Elle précise ne pas avoir pour le moment de plainte enregistrée en rapport avec la fête qui a eu lieu samedi dernier sur la place Sainte-Croix à Ixelles. Quelques vidéos d'interventions controversées ont circulé sur les réseaux sociaux, parmi lesquelles celle en marge de la Boum 2 sur un homme se faisant attaquer par un chien alors qu'il venait de mettre les bras en l'air. L'hypothèse qu'il venait dans le mouvement de jeter un objet qu'il avait en main a été évoquée. Il a également été gazé. Un policier lui a asséné un coup de pied alors qu'il était assis sur le sol, ce qui l'a poussé en position allongée par terre.

Aucun des événements précités n'avait été autorisé par la police de Bruxelles-Ixelles. Une demande d'autorisation a été introduite pour la Boum Test de ce samedi soir au Bois de la Cambre, mais elle a été déboutée au motif que l'événement ne remplissait pas les critères requis, selon la porte-parole de la police de Bruxelles-Ixelles Ilse Van de keere. Cette dernière ajoute qu'aucune demande d'autorisation n'a été introduite pour l'événement World Wide Demonstration for Freedom, une manifestation prévue plus tôt dans l'après-midi au Bois de La Cambre pour demander plus de liberté.

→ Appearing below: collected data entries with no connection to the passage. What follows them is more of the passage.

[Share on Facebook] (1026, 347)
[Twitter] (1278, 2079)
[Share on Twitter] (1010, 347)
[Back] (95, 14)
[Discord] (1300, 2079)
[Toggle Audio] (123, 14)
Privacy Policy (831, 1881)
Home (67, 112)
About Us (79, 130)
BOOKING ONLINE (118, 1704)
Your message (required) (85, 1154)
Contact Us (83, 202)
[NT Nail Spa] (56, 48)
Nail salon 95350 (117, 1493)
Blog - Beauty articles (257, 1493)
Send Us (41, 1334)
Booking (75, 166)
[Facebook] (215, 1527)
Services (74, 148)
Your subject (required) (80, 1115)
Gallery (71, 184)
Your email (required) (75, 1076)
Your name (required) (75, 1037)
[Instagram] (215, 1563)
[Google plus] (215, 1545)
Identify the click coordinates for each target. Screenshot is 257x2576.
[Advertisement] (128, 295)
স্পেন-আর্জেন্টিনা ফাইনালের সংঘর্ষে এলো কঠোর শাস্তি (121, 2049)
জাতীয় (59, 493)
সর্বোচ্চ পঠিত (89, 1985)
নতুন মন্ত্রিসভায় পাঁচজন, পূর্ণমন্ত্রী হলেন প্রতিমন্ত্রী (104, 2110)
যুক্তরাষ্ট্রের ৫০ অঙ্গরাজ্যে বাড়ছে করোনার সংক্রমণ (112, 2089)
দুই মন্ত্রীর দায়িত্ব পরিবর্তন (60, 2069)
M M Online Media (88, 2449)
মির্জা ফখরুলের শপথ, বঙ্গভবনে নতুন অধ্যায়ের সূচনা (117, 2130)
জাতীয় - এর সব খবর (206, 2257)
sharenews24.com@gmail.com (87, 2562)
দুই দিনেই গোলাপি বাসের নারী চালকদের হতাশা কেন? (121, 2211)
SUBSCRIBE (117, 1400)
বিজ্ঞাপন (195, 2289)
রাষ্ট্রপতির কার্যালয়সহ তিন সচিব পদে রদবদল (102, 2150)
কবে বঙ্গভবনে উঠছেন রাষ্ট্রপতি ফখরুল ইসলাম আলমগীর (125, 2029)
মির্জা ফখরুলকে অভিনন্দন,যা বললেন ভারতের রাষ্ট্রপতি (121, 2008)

Le collectif L'Abîme qui organise La Boum Test explique que l'événement se fait sans consignes, ce qui renvoie chaque participant à sa responsabilité propre face à la propagation du virus. Il a demandé à des volontaires de se soumettre à des tests Medakit à leur arrivée et 5 jours après l'événement afin d'essayer de démontrer que de tels événements en extérieur entre jeunes ont peu de conséquences sur la propagation du virus.